↓↓↓

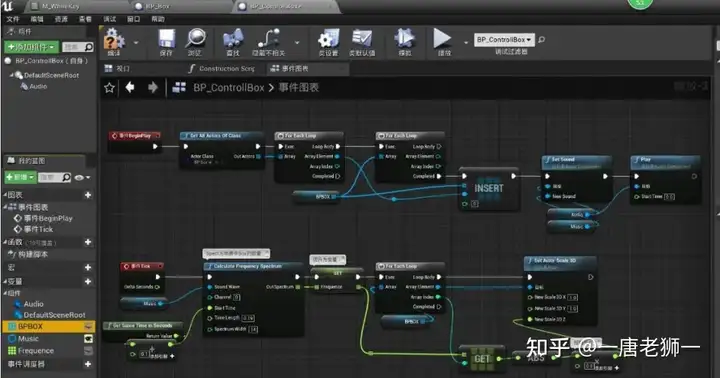This screenshot has height=378, width=720.
Task: Toggle the BPBOX variable editable eye icon
Action: [88, 327]
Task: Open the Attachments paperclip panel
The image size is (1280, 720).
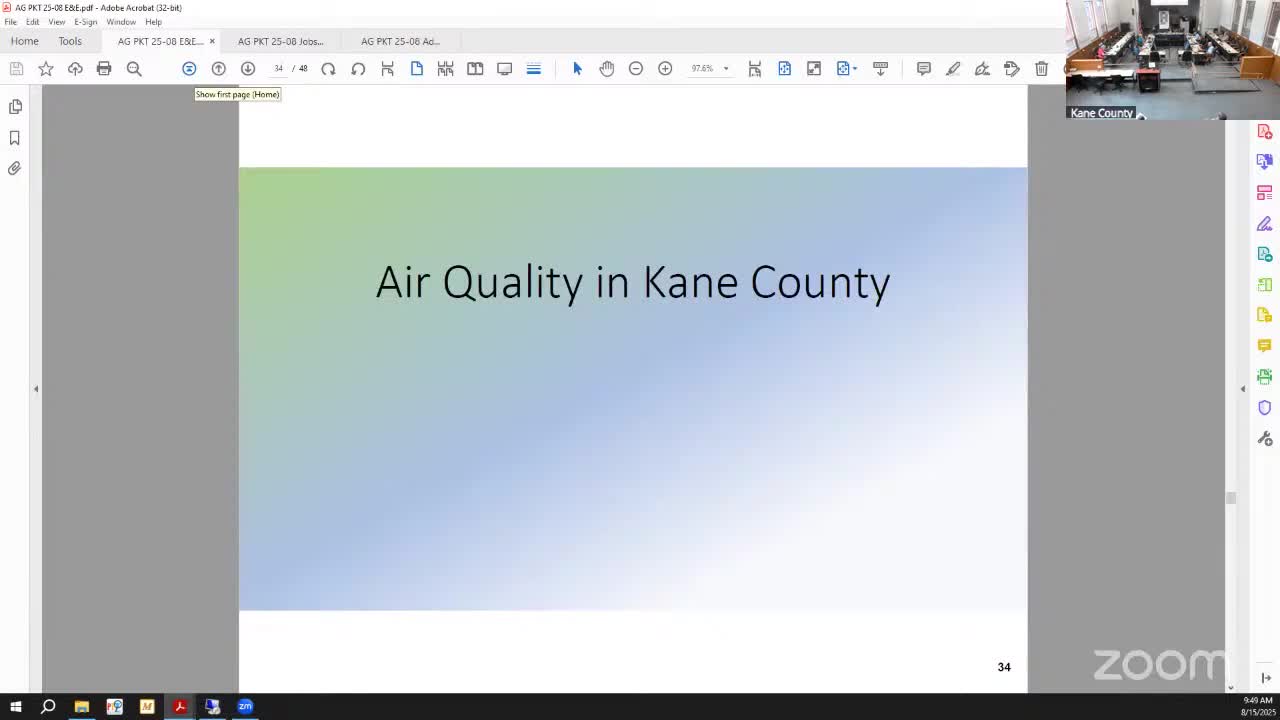Action: coord(14,168)
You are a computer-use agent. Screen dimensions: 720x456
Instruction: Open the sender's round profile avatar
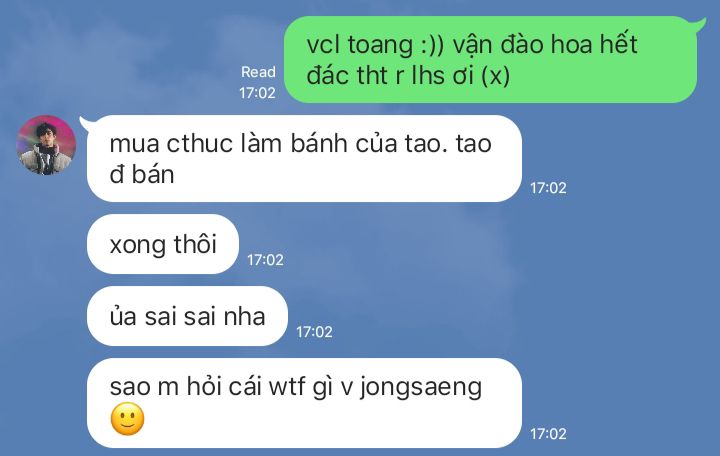(x=46, y=145)
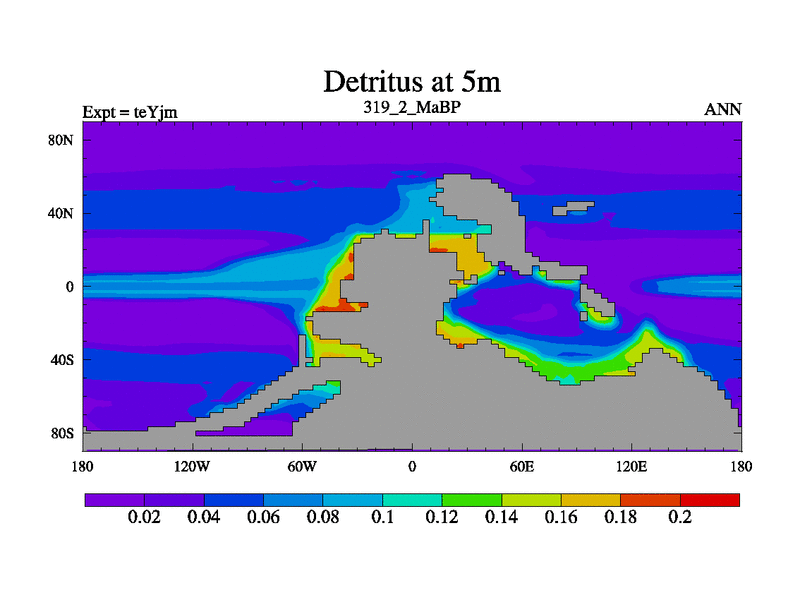Screen dimensions: 800x600
Task: Select the '0' latitude label on the y-axis
Action: click(70, 286)
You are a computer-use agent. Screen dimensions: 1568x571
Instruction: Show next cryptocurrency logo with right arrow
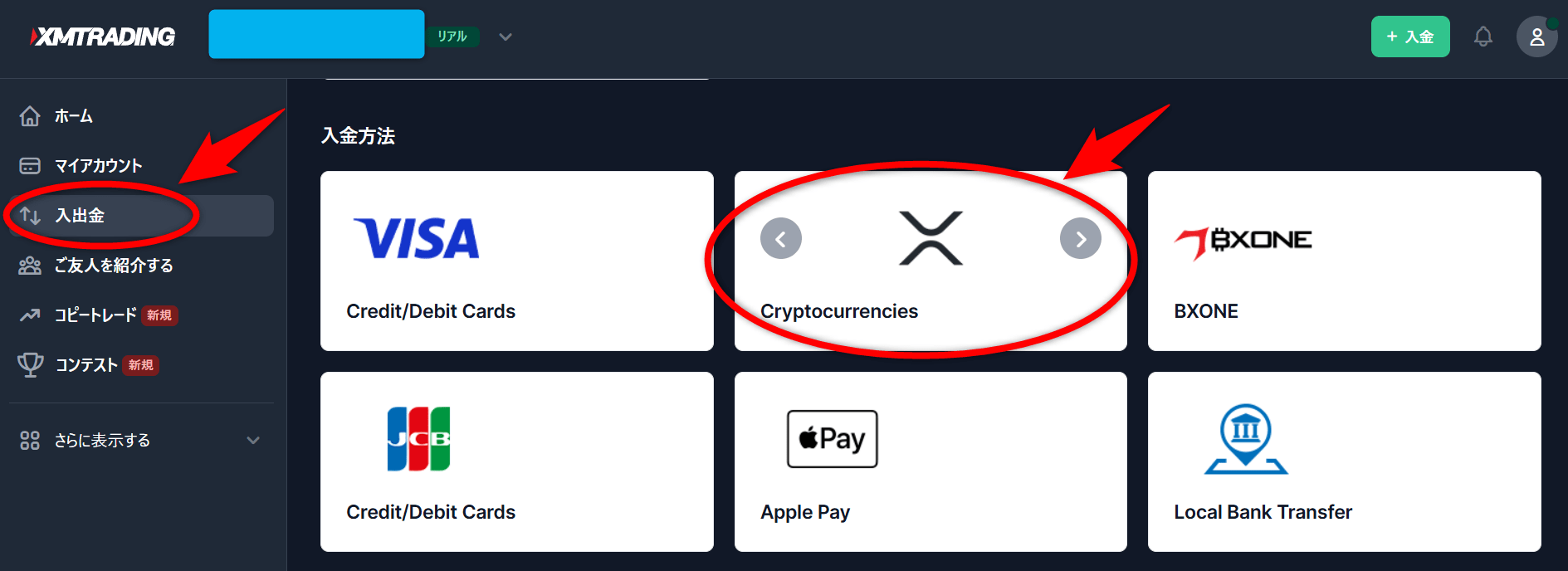click(x=1081, y=239)
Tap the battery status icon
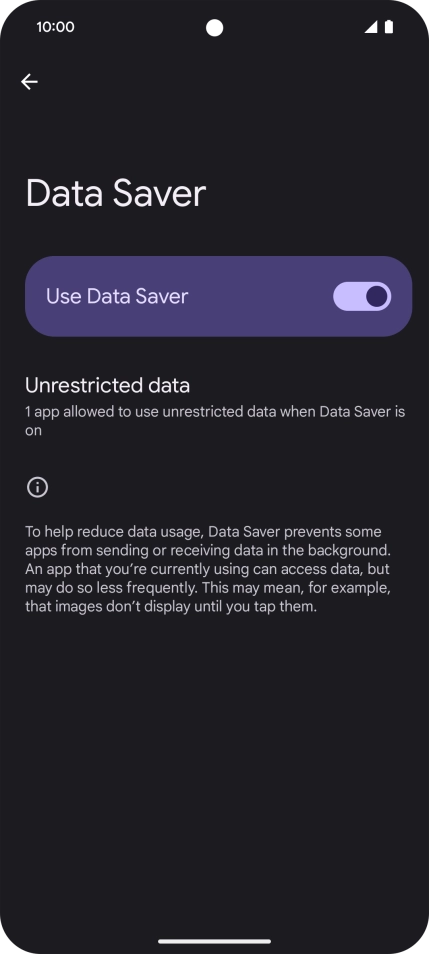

↑↑↑

## ACTIVITY:
Quote only the lines that start at the line holding "The image size is (1280, 720)." and end at the last line of the entries, including both of those lines, and omit every picture.

## SOLUTION BELOW:
The image size is (1280, 720).
Action: coord(14,168)
You are a computer-use agent. Screen dimensions: 720x456
Instruction: Open the sender's round profile avatar
(x=46, y=145)
Screen dimensions: 800x600
Task: Select the '0' latitude label on the y-axis
Action: click(70, 286)
You are a computer-use agent. Screen dimensions: 1568x571
Instruction: Show next cryptocurrency logo with right arrow
click(x=1081, y=239)
Tap the battery status icon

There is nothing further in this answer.